Assigned task
From the entries below, reproduce exactly the line containing "You are a computer-use agent. Viewport: 1345px", the line containing "Instruction: Select the", and every line in between, with nothing added.

Data for analysis
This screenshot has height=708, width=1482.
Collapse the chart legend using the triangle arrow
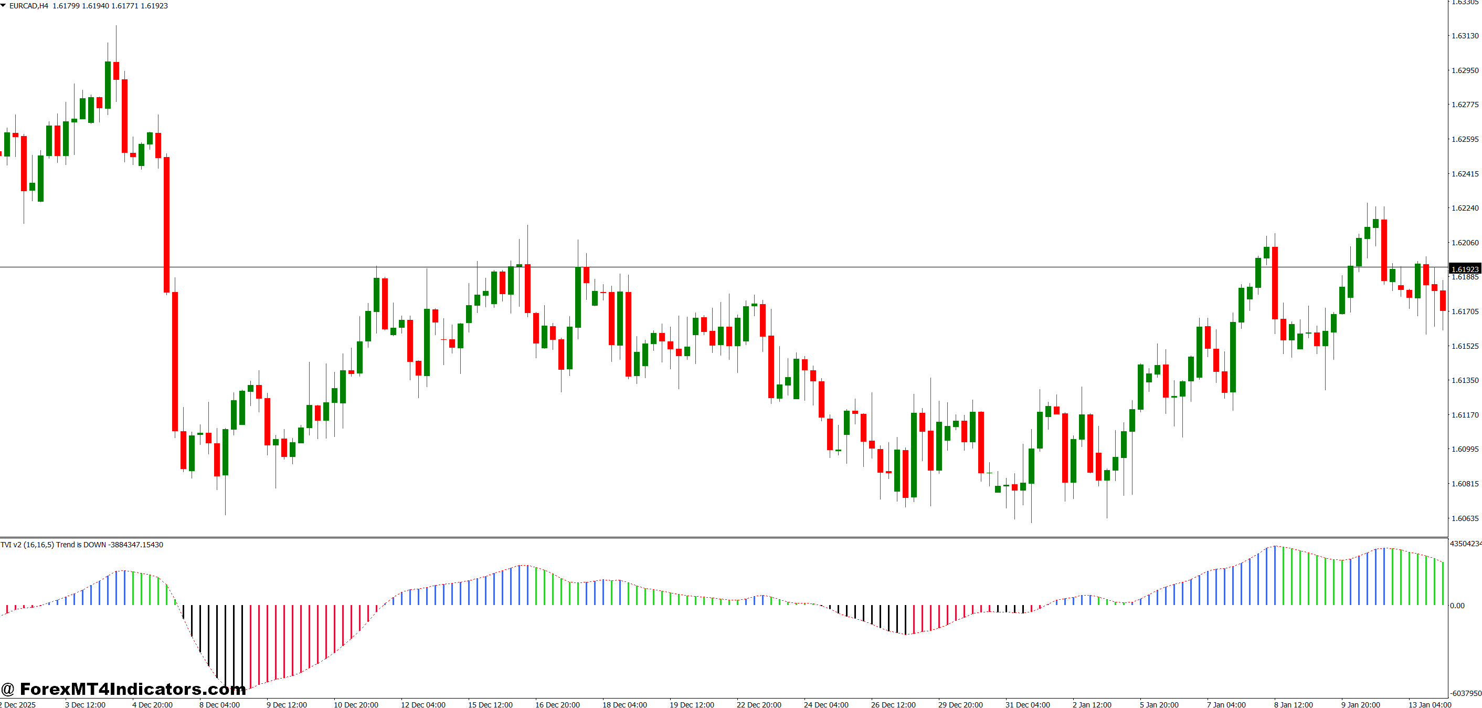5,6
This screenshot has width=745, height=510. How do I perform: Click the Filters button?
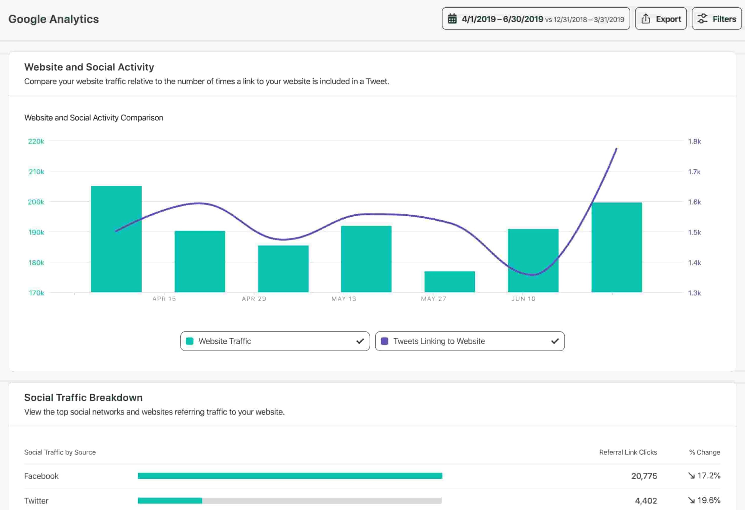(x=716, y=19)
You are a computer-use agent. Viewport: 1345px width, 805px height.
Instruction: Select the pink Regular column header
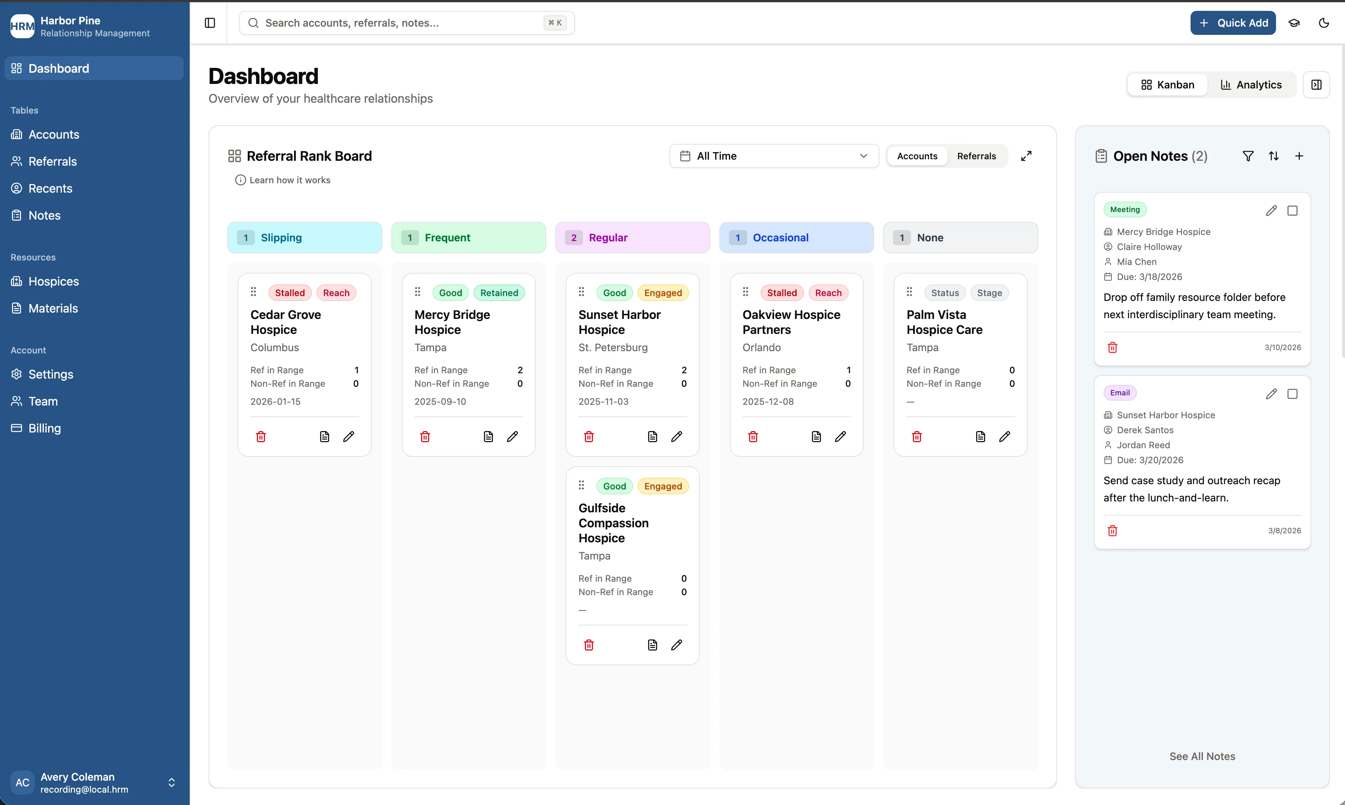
==
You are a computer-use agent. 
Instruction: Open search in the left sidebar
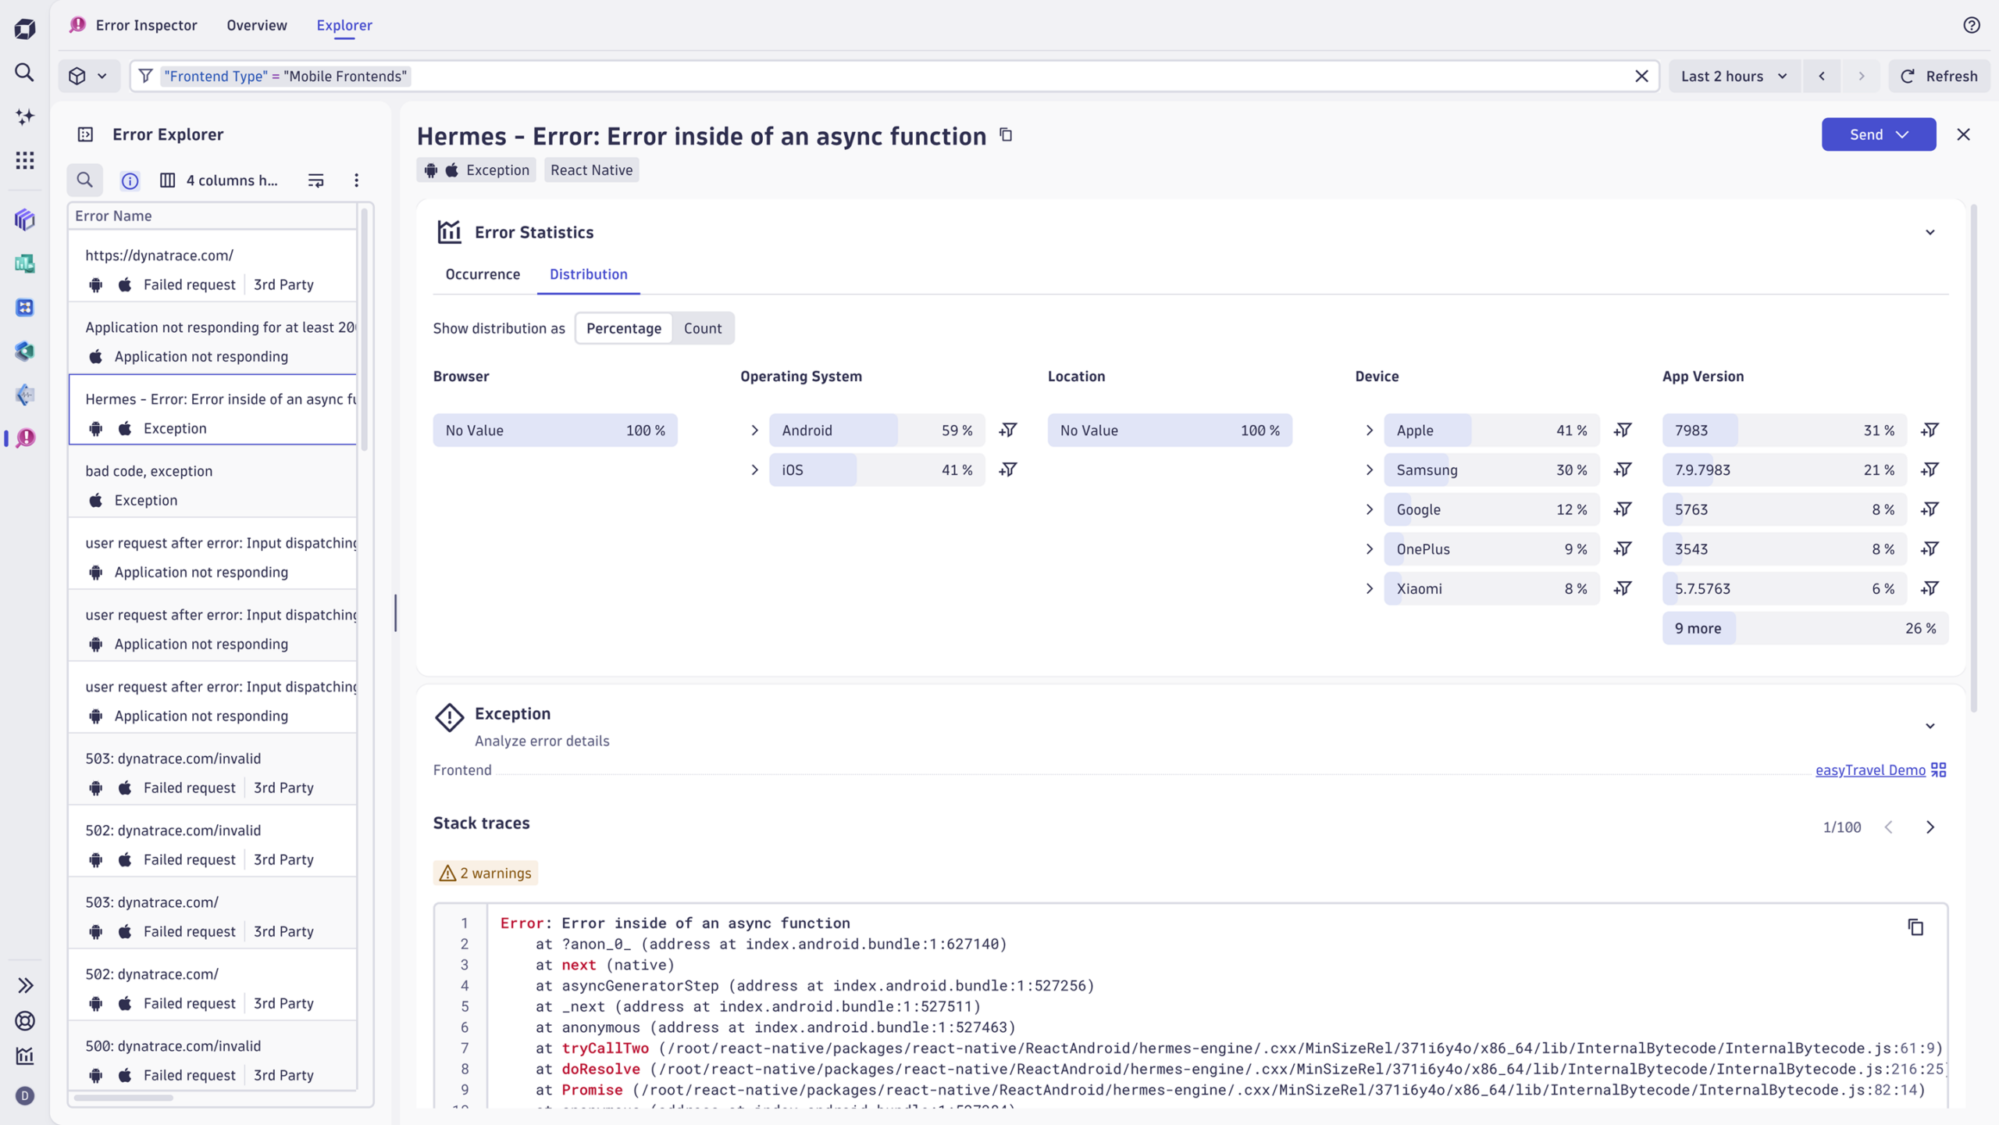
---
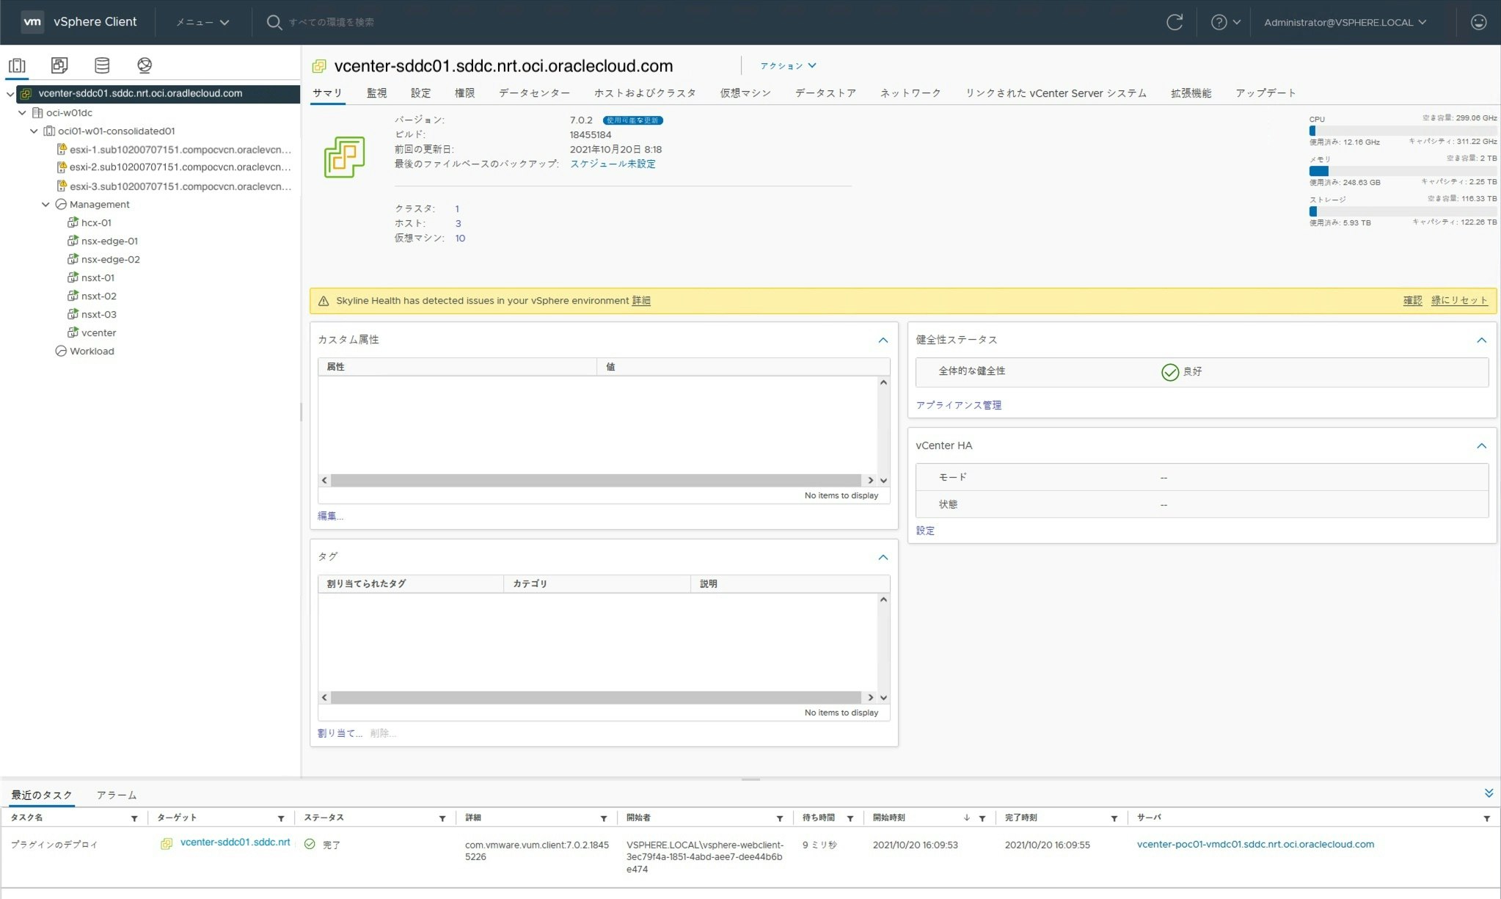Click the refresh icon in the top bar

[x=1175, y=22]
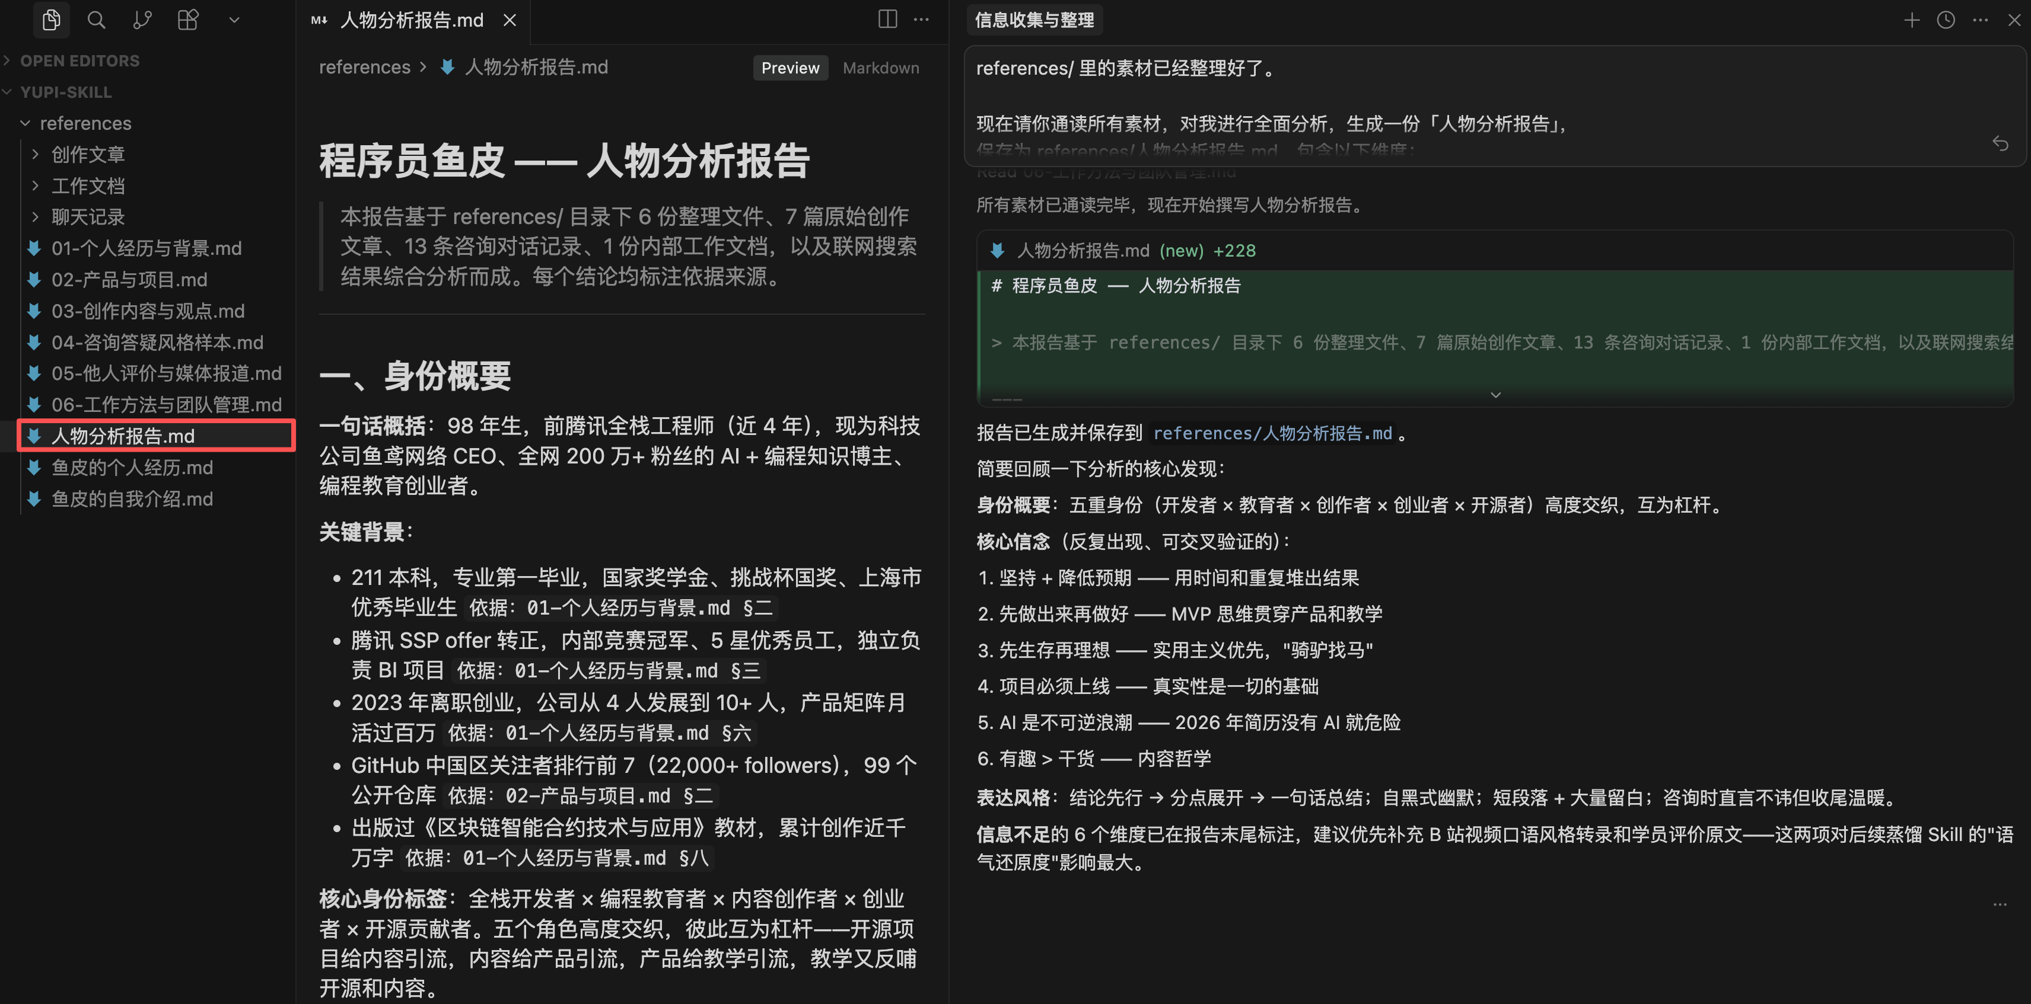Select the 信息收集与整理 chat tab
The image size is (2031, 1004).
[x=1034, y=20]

Answer space
You are a computer-use agent. Viewport: 1345px width, 805px height.
Instruction: Select the pink Regular column header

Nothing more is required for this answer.